Two different coils have self inductance $8mH$ and $2mH$. The current in both coils are increased at the same constant rate. The ratio of the induced emf in the coil is:
A. $4:1$
B. $1:4$
C. $1:2$
D. $2:1$

Answer 1

Hint -Relation between self inductance and electro-motive force (emf’s) is
$L=-\frac{e}{\left( \frac{\Delta i}{\Delta t} \right)}$
Where $L=$ Self inductance, $e=$ Electromotive force and $\frac{\Delta i}{\Delta t}=$ Rate of change of current

Complete step-by-step solution :
Self induction:- The phenomenon of electromagnetic induction in which, on changing the current in a coil, an opposing induced emf is set up in that every coil is self induction.
$L=-\frac{e}{\left( \frac{\Delta i}{\Delta t} \right)}$
The S.I unit of self induction is henry (H).
Let us consider two coils, have self induction respectively ${{L}_{1}}$ and ${{L}_{2}}$
${{L}_{1}}=8mH=8\times {{10}^{-3}}H$
${{L}_{2}}=2mH=2\times {{10}^{-3}}H$
Current is increased in both the coils at the same rate.
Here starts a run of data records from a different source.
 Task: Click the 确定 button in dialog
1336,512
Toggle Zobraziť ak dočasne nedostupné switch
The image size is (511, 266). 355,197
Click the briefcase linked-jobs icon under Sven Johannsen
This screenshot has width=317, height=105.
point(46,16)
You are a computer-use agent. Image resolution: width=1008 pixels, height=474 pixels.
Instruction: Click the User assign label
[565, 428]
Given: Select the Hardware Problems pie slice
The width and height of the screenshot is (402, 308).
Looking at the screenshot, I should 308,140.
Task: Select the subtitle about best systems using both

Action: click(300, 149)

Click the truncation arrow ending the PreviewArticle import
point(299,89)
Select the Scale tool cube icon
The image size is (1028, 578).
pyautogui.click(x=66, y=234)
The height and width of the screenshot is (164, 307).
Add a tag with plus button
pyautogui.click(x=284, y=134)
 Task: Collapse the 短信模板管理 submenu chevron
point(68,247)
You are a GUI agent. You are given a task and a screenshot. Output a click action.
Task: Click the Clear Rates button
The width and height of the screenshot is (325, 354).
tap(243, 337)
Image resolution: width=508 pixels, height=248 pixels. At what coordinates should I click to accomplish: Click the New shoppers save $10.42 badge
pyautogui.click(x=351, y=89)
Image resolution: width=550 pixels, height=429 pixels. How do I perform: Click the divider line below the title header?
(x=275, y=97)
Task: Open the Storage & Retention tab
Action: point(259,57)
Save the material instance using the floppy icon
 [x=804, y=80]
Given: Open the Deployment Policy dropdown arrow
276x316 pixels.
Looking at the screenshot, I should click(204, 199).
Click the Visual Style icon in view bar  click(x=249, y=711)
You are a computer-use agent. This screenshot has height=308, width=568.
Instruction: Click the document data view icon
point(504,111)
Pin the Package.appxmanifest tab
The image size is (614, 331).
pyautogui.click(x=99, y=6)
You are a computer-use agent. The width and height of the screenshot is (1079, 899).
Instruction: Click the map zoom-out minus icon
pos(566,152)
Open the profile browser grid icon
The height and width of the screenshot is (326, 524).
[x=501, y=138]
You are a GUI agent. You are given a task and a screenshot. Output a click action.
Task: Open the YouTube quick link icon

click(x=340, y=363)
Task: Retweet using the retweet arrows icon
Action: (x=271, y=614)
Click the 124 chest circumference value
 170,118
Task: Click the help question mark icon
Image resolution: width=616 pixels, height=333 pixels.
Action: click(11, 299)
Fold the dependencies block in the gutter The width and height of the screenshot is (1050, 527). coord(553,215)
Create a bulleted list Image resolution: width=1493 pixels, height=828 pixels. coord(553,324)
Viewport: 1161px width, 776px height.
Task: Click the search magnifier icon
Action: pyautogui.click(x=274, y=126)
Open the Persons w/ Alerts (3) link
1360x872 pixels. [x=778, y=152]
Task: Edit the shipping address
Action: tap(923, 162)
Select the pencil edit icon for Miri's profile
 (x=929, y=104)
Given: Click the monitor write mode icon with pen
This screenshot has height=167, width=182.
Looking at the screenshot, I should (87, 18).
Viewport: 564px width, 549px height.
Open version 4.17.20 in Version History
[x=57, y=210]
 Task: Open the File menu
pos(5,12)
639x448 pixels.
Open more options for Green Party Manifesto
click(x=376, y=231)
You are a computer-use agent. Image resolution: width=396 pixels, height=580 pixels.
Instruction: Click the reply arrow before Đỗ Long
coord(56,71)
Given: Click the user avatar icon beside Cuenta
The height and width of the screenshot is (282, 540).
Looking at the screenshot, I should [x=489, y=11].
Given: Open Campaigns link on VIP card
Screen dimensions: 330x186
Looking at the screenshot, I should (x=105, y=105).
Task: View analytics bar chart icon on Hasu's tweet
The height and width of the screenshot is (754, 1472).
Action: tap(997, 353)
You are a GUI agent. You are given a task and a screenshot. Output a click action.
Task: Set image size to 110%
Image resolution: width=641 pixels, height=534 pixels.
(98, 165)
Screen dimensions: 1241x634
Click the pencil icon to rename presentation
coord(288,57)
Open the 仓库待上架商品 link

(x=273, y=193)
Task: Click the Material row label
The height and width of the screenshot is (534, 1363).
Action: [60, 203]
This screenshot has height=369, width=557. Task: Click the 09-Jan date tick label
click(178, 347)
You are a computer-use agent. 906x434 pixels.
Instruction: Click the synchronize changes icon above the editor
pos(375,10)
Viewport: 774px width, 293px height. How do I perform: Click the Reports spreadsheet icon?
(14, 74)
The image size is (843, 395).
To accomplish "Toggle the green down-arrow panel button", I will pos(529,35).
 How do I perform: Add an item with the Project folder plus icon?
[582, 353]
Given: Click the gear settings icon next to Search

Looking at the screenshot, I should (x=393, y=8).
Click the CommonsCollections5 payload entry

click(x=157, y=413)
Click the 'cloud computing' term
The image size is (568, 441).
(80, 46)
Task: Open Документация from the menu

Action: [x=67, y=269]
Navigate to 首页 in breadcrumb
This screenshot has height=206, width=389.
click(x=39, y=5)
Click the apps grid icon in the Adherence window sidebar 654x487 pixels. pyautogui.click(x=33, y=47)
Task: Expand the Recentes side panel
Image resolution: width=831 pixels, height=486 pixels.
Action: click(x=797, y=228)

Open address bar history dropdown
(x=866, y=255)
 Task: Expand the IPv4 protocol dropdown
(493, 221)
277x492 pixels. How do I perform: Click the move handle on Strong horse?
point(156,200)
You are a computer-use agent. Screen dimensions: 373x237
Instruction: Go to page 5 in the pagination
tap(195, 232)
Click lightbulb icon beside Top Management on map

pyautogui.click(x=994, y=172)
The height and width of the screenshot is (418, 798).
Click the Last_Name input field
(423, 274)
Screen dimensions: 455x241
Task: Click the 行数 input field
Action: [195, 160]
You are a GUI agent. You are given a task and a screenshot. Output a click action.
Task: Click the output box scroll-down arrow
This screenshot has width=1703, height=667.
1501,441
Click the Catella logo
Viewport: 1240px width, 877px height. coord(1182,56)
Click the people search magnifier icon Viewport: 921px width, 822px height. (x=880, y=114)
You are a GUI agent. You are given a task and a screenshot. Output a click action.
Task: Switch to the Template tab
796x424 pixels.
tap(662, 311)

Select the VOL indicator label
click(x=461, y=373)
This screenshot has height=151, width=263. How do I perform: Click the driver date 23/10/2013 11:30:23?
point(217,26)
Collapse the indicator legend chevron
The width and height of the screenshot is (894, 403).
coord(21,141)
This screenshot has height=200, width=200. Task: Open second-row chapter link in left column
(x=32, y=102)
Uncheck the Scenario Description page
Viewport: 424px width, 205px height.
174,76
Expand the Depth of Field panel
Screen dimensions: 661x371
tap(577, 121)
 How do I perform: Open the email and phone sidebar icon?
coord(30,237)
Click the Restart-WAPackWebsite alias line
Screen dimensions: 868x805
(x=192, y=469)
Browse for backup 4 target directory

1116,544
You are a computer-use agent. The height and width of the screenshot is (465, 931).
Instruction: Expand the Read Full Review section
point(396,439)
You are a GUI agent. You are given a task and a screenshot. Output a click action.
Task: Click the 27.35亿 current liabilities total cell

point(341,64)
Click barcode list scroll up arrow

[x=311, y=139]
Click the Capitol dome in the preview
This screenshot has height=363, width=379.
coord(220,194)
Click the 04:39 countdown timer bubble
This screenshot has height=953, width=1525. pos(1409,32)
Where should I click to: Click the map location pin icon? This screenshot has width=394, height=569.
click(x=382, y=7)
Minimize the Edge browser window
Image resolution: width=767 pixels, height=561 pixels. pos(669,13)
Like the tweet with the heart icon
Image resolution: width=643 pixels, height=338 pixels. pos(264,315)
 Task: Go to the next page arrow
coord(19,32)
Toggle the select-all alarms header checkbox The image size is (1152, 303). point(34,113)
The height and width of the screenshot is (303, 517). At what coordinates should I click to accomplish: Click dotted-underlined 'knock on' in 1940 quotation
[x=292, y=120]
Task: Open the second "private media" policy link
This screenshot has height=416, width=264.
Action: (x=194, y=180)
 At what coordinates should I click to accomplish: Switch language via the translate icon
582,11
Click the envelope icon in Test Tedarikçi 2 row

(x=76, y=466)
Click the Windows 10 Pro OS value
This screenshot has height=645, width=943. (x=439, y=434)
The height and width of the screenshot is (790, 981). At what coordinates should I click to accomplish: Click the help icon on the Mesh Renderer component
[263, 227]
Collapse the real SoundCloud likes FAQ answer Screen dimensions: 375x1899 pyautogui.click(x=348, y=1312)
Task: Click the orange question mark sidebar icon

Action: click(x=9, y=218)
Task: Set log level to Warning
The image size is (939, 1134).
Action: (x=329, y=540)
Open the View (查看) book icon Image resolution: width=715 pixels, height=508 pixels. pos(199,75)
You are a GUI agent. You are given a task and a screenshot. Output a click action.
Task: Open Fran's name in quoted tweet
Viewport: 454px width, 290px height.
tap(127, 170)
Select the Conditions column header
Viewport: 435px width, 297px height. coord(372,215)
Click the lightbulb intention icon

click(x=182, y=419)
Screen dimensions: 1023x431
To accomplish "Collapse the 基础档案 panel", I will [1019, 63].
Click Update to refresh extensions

It means that $\left( \frac{\Delta i}{\Delta t} \right)$ is the same for both.
For first coil
${{L}_{1}}=8mH=8\times {{10}^{-3}}H$
Use the formula
${{e}_{1}}=-{{L}_{1}}\left( \frac{\Delta i}{\Delta t} \right)$
${{e}_{1}}=-8\times {{10}^{-3}}\left( \frac{\Delta i}{\Delta t} \right)$ …………….(1)
For second coil
${{L}_{2}}=2\times {{10}^{-3}}H$
${{e}_{2}}=-{{L}_{2}}\left( \frac{\Delta i}{\Delta t} \right)$
${{e}_{2}}=-2\times {{10}^{-3}}\left( \frac{\Delta i}{\Delta t} \right)$ …………..(2)
The equation (1) divided by equation (2)
$\frac{{{e}_{1}}}{{{e}_{2}}}=\frac{-8\times {{10}^{-3}}\times \left( \frac{\Delta i}{\Delta t} \right)}{-2\times {{10}^{-3}}\times \left( \frac{\Delta i}{\Delta t} \right)}$
$\frac{{{e}_{1}}}{{{e}_{2}}}=\frac{4}{1}$
${{e}_{1}}:{{e}_{2}}=4:1$

Note:
The value of $\left( \frac{\Delta i}{\Delta t} \right)$ does not take different for different coils because in this question the rate of current increases is constant.